I'd like to come to back to the point about the European Food Safety Authority. When the EU was considering the ban on seal products, they evaluated seal hunting practices in all the range states where seal hunting was conducted for commercial purposes. Canada was actually identified as having quite a high level of animal welfare standards compared to other hunts. We are on the right track and we continue to be on the right track.
The validation is strictly what is required by consumers to understand that it needs to be an ISO certification. It has to be third party. EFSA, the European Food Safety Authority, themselves identified that there was bias in the science that existed. There is no way that videos secured by animal rights groups that are strictly there to end the hunt can be considered unbiased. Even when submitted for regulatory purposes within Canada, there are problems with the continuity, the starting and stopping.

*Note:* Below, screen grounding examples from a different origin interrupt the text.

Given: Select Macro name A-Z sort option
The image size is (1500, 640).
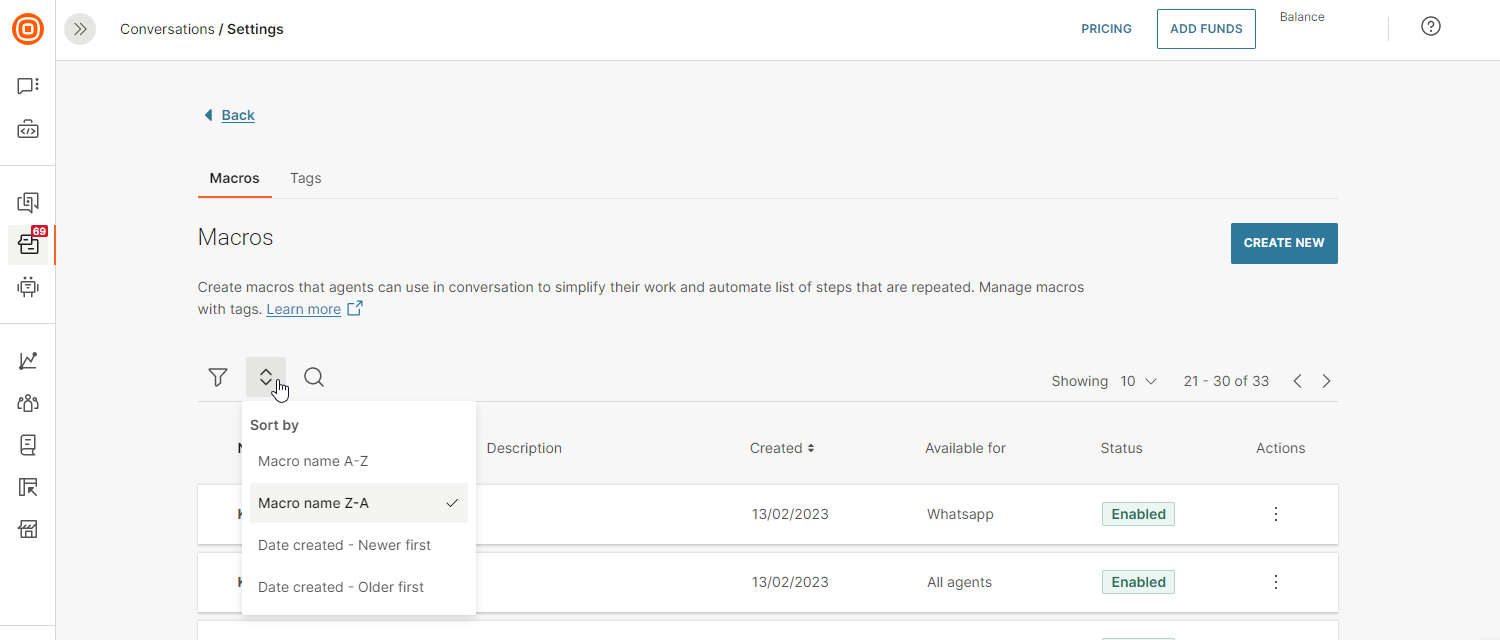Looking at the screenshot, I should click(x=313, y=461).
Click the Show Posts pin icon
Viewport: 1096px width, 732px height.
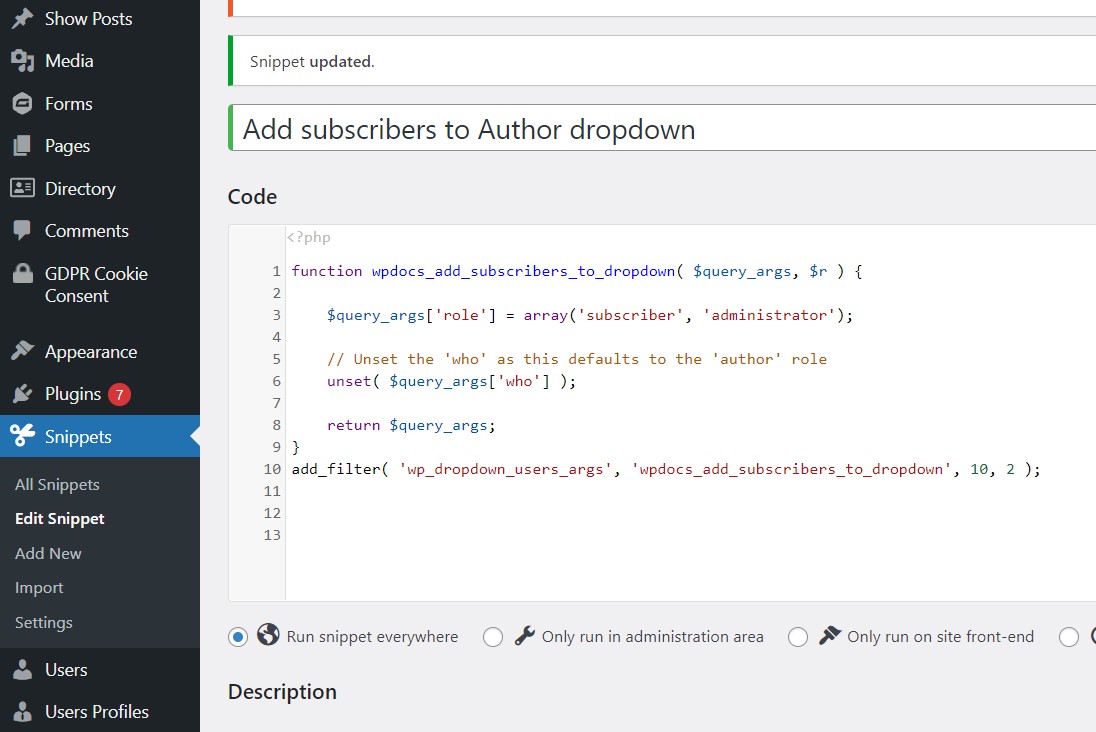coord(22,19)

As I mentioned earlier, it's very difficult for veterinarians, let alone lay people, to witness the harvesting or dispatching of a marine mammal or any other animal when they have no attachment to it, and then decide whether or not it's good or bad.

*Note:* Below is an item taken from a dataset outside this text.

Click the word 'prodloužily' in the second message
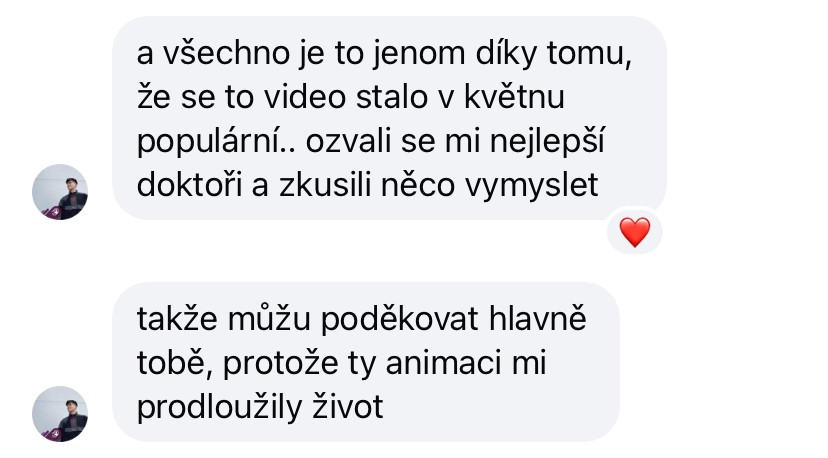The width and height of the screenshot is (828, 458). [220, 408]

We've worked with a lot of veterinarians and they always recognize that it takes thorough investigation to understand on the videotape whether or not an animal is experiencing pain, distress, or suffering. Just because there's an involuntary swimming reflex does not mean the seal is alive, but to the lay person witnessing this, it's very difficult to understand.

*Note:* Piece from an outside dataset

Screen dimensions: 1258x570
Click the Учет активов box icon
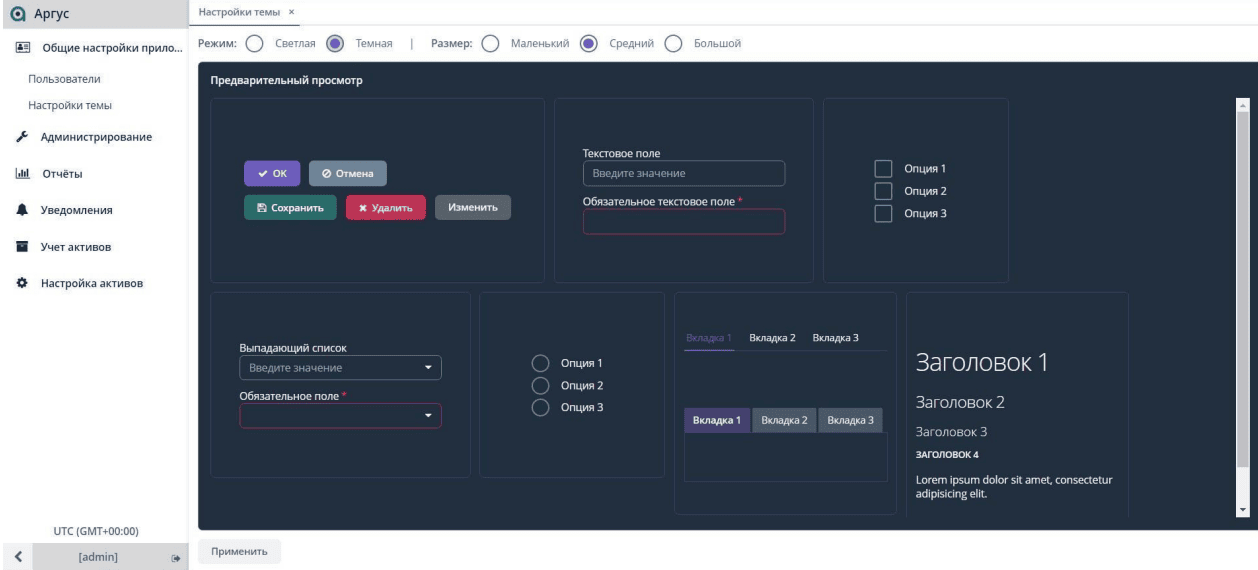coord(21,246)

Most importantly, the sealing community, the people who do the hunting, are very much in favour of improving the animal welfare standard where they can, recognizing that Canada currently has perhaps the highest animal welfare standard of any wildlife hunt in the world. Validation of that is required by someone else other than the Canadian government saying, “Well, we're great. Trust us; we know what we're doing” or for a processor to say, “Trust me; it's okay what we're doing”.
We need that third party validation and we need to stop video that's taken just to undermine all the efforts that we've made collectively to improve the animal welfare standard and the viability of the Canadian seal hunt.